I’ve had several singer-songwriters that have come to me who are writing their own music but they’re having a very difficult time writing melodies. They have ideas for melodies but they can’t commit. Part of the reason for that is that they don’t have a solid enough relationship with the major scale. Over the course of several weeks through our lessons, I would have them sing these exercises and I would sing them into the recorder for them. They would go home and practice them.
We would just do 10 minutes per lesson on it. The lesson was for technique and for songwriting but we would also just use five or ten minutes of a lesson to work through this material. Over the course of a few weeks, things would start to shift. All of a sudden, their capacity for writing melodies expanded. They could hear the melodies clearer and they were able to identify the melodies that they were wanting to write. It gradually happened over time. Then all of a sudden they would say ‘I have no idea what’s going on but all of a sudden my melodies are so much clearer!’

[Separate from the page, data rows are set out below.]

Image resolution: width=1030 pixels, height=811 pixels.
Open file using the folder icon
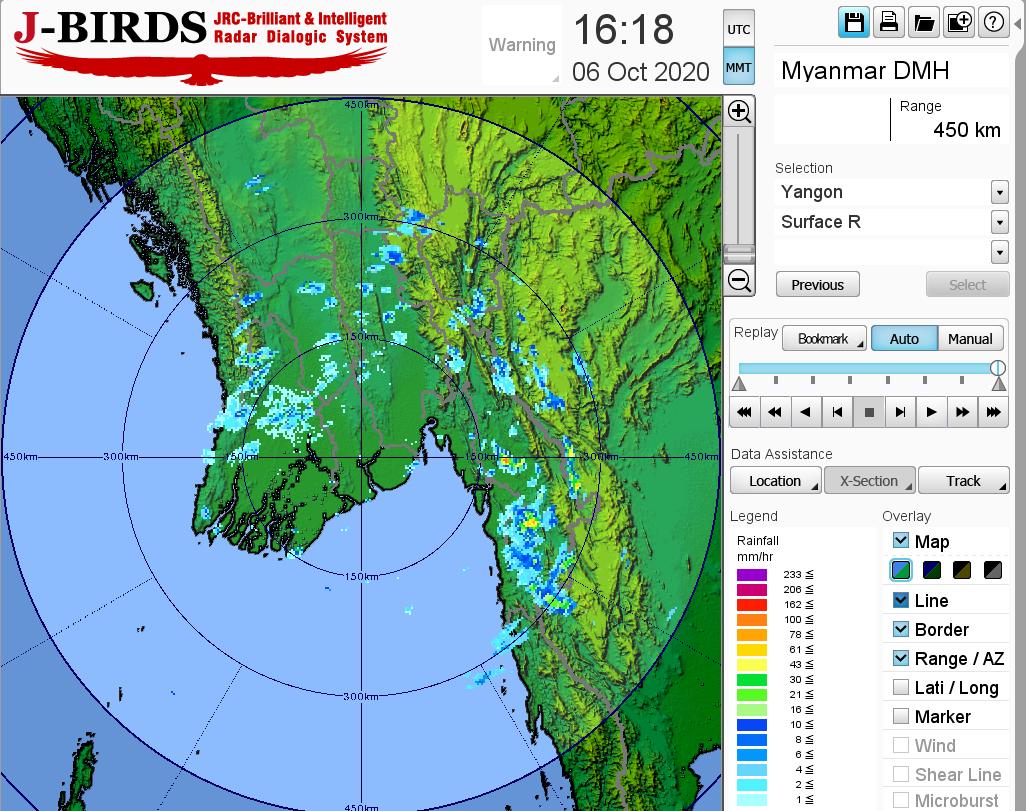[923, 23]
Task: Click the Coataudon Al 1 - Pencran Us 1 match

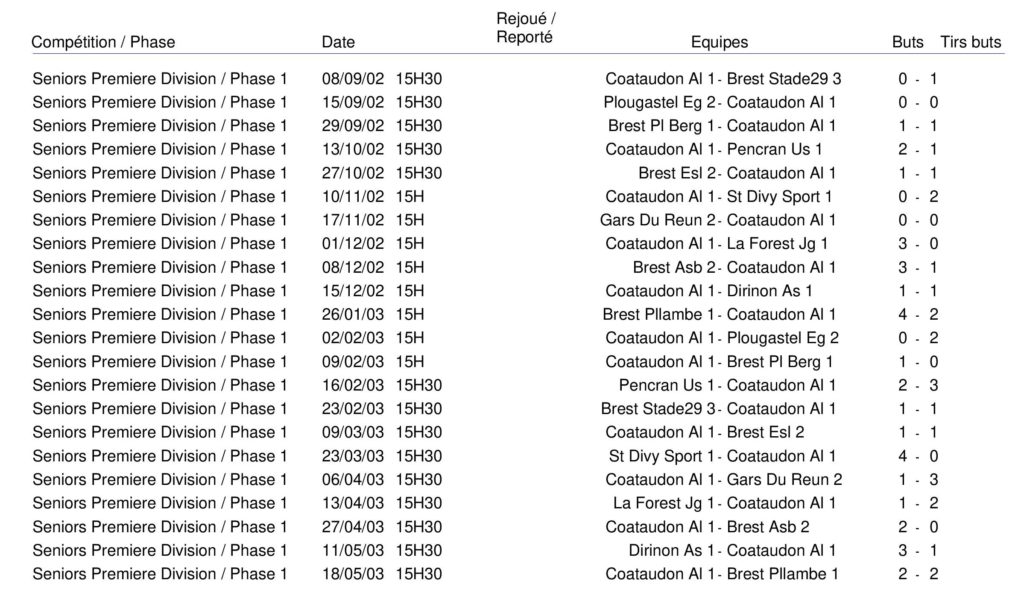Action: pyautogui.click(x=714, y=149)
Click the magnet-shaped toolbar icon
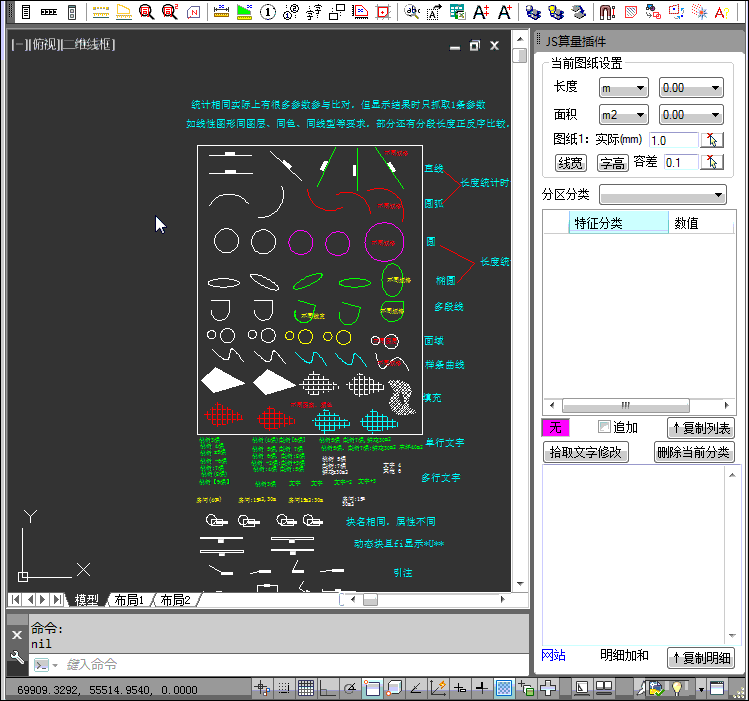Screen dimensions: 749x701 607,12
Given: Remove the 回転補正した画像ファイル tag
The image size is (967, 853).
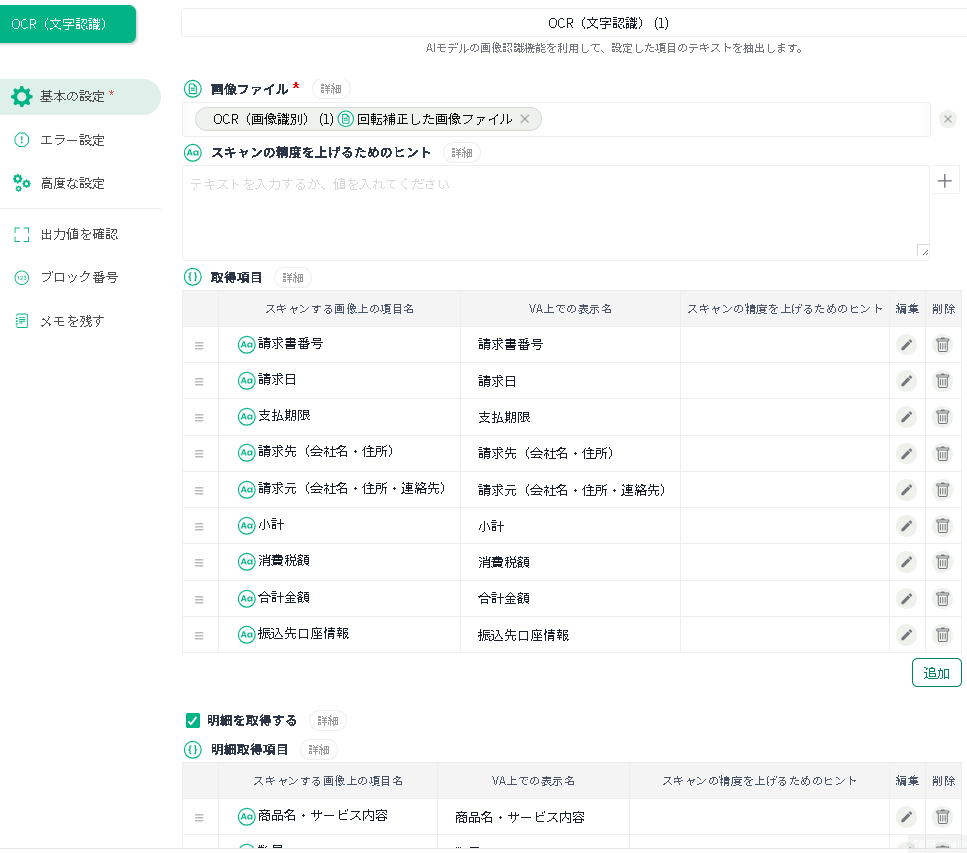Looking at the screenshot, I should pyautogui.click(x=524, y=119).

Singers With Pitch Issues (yep, all of us)
Solfege is also for singers who have pitch issues. Singers who may not be not able to transition through the middle of their voice or head register. Even if your voice is in really good shape, if you don’t have a real understanding for what the notes of the scale are supposed to sound like and how they relate to each other, you’re just going to have pitch issues. It’s something that takes five or ten minutes a day that I would weave into our lessons and then over a period of time, the singer would report back and say “it’s the strangest thing, all of a sudden my pitch issues have gone away!”
Singers In a Group
Solfege can be for singers who are singer-songwriters. It can be for people who are singing in a rock band or for music theater singers who sing solos but they have a hard time being able to harmonize solfege. Once you’re hearing inside the scale and you’re outlining the chords in solfege, when it comes time for you to harmonize, you have something to harmonize with. You have notes that you can use. It’s sort of deepening your ability to hear and understand pitch.

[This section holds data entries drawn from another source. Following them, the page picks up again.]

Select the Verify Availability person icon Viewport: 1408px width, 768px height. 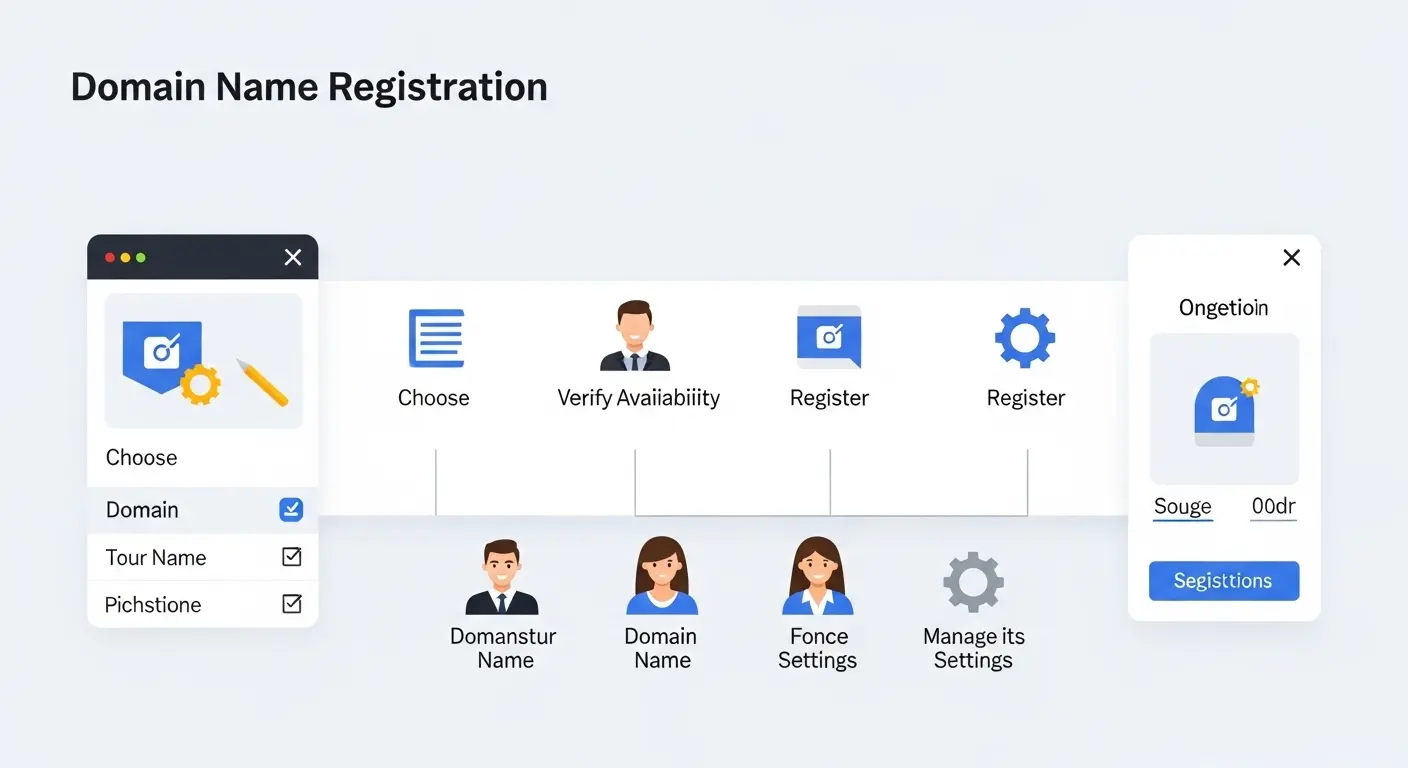point(635,338)
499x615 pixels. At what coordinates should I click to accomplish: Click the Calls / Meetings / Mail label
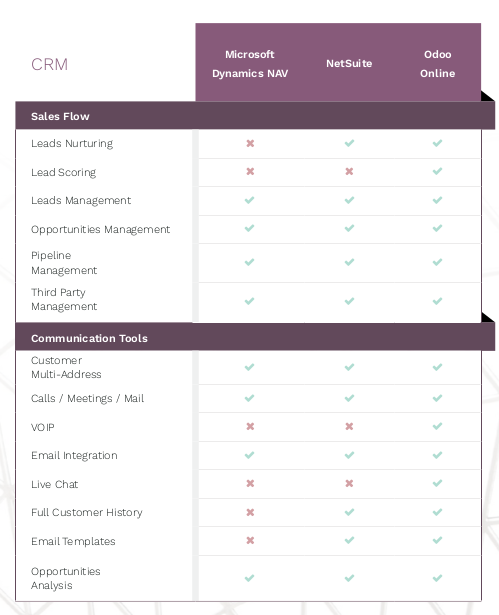coord(87,398)
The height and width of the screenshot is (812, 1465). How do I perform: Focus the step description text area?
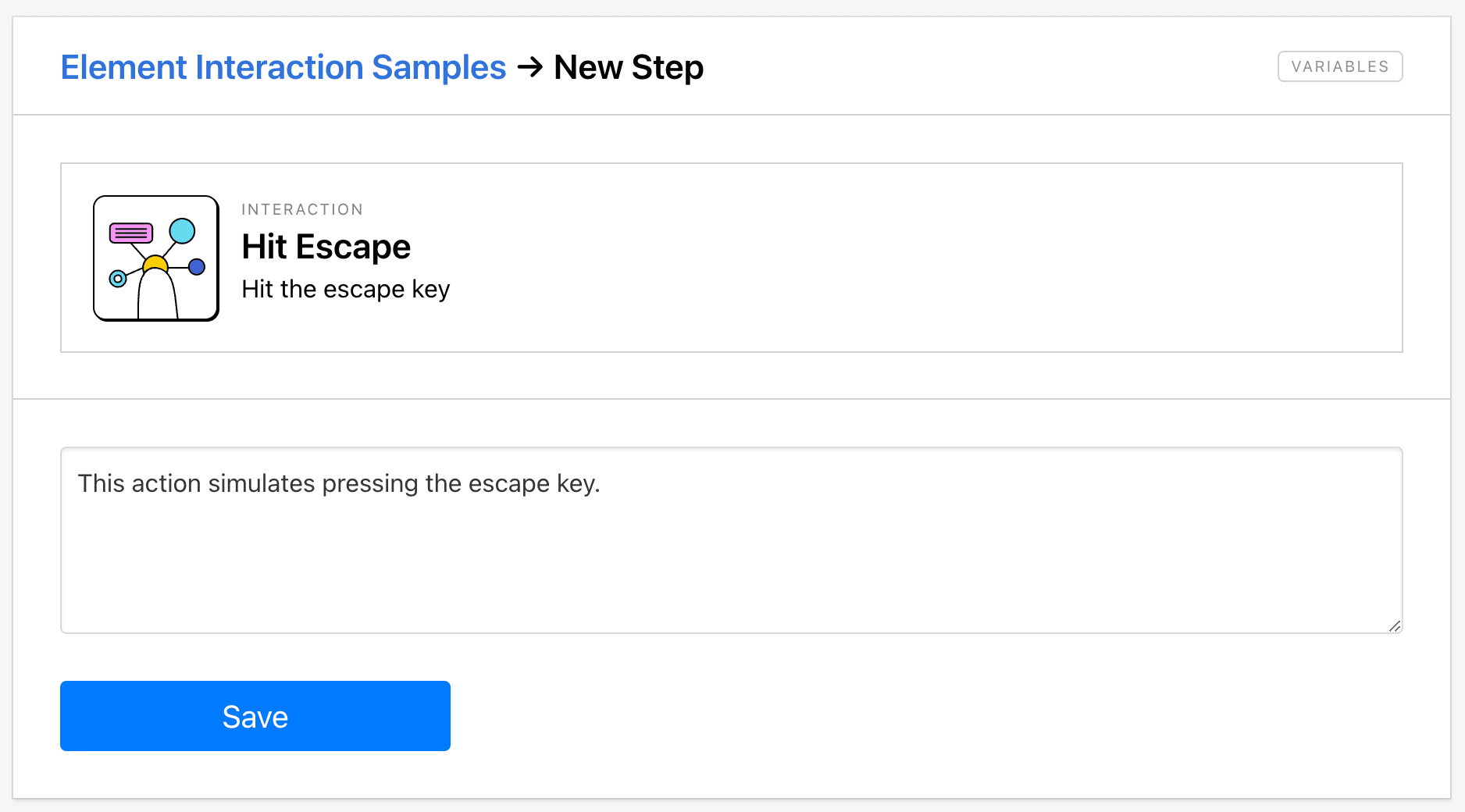coord(731,554)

How Can You Learn Solfege?
Join my monthly membership The Versatile Musician! There are solfege courses where I will talk you through everything. There’s a solid introduction where I explain how everything works, where it comes from, who Kodaly is, what the hand signs are for, how they work, all that kind of stuff. Then I sing through all of the exercises, breaking them down piece by piece.
I have a whole wide range of people that are using this for their own purposes. I also have a bunch of voice teachers and piano teachers who are using it as a way to develop deeper ear training with their piano students. There’s a couple of saxophone players who are taking it now too! It’s good for everybody to develop that inner ear hearing through singing.
A few other people have been recommending it to their students to take as sort of a supplement to what they’re doing. Maybe they don’t have time in their actual lesson slot to be able to address all of this but they have students that need this information. Or they maybe need some remedial support in harmony, in in the scale. Or they need to get kind of up to speed with getting ready for sight singing. A lot of people have been recommending this to their students so that they are taking it kind of independently of the lessons.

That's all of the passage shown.